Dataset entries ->
=======

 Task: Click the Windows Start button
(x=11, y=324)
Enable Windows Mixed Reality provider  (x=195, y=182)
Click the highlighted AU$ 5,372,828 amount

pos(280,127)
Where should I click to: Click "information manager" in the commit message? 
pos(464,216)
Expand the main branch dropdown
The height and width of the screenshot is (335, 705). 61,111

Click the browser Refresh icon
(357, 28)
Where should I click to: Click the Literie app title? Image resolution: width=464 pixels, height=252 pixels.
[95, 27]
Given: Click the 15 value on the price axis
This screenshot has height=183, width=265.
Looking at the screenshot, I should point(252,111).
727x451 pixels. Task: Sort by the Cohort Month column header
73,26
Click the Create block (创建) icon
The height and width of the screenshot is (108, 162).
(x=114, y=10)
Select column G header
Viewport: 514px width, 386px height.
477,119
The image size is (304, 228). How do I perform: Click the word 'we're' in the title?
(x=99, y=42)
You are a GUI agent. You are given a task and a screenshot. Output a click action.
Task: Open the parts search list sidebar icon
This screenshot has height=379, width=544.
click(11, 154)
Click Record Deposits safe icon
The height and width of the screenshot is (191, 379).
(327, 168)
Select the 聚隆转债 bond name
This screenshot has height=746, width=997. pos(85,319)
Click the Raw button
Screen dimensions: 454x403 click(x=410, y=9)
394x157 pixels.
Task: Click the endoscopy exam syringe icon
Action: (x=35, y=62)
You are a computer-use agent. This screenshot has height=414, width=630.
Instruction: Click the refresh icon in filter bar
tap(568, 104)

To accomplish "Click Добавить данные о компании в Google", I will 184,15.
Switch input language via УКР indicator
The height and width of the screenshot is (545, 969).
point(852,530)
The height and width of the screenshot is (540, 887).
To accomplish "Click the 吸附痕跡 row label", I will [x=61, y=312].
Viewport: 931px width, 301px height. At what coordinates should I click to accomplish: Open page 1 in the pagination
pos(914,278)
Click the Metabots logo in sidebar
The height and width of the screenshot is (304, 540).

=======

With the line containing "Viewport: 931px width, 301px" as the first and the last line of the data as the final one, copy every line between them exactly, those two included.

Answer to this exercise ->
Viewport: 931px width, 301px height. At what coordinates should I click to accomplish: Open page 1 in the pagination
pos(914,278)
Click the Metabots logo in sidebar
The height and width of the screenshot is (304, 540).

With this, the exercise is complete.